# Brief
The reply should return the data in full, exactly as written.

# Provided data

——

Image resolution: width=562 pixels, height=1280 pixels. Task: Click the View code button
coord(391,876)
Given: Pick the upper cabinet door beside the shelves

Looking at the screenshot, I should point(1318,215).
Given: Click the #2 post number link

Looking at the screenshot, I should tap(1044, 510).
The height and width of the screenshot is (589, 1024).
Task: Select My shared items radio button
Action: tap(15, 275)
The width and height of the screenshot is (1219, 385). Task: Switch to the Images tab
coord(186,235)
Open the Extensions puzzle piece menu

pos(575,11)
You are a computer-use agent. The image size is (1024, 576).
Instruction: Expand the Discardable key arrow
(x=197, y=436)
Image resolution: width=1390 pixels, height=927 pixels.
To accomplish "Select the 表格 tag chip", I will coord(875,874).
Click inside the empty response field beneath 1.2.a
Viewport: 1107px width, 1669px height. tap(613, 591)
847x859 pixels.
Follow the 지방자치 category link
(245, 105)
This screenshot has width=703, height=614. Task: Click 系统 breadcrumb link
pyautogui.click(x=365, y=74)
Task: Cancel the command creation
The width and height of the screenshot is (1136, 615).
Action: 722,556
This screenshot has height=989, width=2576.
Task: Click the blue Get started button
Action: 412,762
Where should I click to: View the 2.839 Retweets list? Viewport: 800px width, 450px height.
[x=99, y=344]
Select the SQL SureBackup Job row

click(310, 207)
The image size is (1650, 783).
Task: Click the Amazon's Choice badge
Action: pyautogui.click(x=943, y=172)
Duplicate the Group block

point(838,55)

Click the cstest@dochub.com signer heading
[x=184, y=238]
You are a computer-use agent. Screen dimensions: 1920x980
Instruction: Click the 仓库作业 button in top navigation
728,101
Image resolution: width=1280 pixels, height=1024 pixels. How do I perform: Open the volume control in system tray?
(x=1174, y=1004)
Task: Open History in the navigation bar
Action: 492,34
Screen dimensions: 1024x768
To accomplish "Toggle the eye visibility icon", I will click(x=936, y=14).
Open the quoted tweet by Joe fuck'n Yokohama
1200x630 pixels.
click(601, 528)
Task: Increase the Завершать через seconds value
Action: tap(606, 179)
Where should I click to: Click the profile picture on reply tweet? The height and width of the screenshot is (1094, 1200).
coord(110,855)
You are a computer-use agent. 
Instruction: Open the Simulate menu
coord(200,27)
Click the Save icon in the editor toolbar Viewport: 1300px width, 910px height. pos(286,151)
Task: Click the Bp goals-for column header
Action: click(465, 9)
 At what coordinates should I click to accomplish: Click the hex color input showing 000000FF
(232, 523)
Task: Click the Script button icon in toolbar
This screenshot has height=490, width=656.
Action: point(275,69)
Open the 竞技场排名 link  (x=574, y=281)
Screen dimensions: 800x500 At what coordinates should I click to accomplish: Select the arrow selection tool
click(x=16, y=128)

——

# Task solution
Image resolution: width=562 pixels, height=1280 pixels. Task: Click the View code button
coord(391,876)
Given: Pick the upper cabinet door beside the shelves

Looking at the screenshot, I should point(1318,215).
Given: Click the #2 post number link

Looking at the screenshot, I should tap(1044, 510).
The height and width of the screenshot is (589, 1024).
Task: Select My shared items radio button
Action: tap(15, 275)
The width and height of the screenshot is (1219, 385). Task: Switch to the Images tab
coord(186,235)
Open the Extensions puzzle piece menu

pos(575,11)
You are a computer-use agent. The image size is (1024, 576).
Instruction: Expand the Discardable key arrow
(x=197, y=436)
Image resolution: width=1390 pixels, height=927 pixels.
To accomplish "Select the 表格 tag chip", I will coord(875,874).
Click inside the empty response field beneath 1.2.a
Viewport: 1107px width, 1669px height. tap(613, 591)
847x859 pixels.
Follow the 지방자치 category link
(245, 105)
This screenshot has width=703, height=614. Task: Click 系统 breadcrumb link
pyautogui.click(x=365, y=74)
Task: Cancel the command creation
The width and height of the screenshot is (1136, 615).
Action: 722,556
This screenshot has height=989, width=2576.
Task: Click the blue Get started button
Action: 412,762
Where should I click to: View the 2.839 Retweets list? Viewport: 800px width, 450px height.
[x=99, y=344]
Select the SQL SureBackup Job row

click(310, 207)
The image size is (1650, 783).
Task: Click the Amazon's Choice badge
Action: pyautogui.click(x=943, y=172)
Duplicate the Group block

point(838,55)

Click the cstest@dochub.com signer heading
[x=184, y=238]
You are a computer-use agent. Screen dimensions: 1920x980
Instruction: Click the 仓库作业 button in top navigation
728,101
Image resolution: width=1280 pixels, height=1024 pixels. How do I perform: Open the volume control in system tray?
(x=1174, y=1004)
Task: Open History in the navigation bar
Action: 492,34
Screen dimensions: 1024x768
To accomplish "Toggle the eye visibility icon", I will click(x=936, y=14).
Open the quoted tweet by Joe fuck'n Yokohama
1200x630 pixels.
click(601, 528)
Task: Increase the Завершать через seconds value
Action: tap(606, 179)
Where should I click to: Click the profile picture on reply tweet? The height and width of the screenshot is (1094, 1200).
coord(110,855)
You are a computer-use agent. 
Instruction: Open the Simulate menu
coord(200,27)
Click the Save icon in the editor toolbar Viewport: 1300px width, 910px height. pos(286,151)
Task: Click the Bp goals-for column header
Action: click(465, 9)
 At what coordinates should I click to accomplish: Click the hex color input showing 000000FF
(232, 523)
Task: Click the Script button icon in toolbar
This screenshot has height=490, width=656.
Action: point(275,69)
Open the 竞技场排名 link  (x=574, y=281)
Screen dimensions: 800x500 At what coordinates should I click to accomplish: Select the arrow selection tool
click(x=16, y=128)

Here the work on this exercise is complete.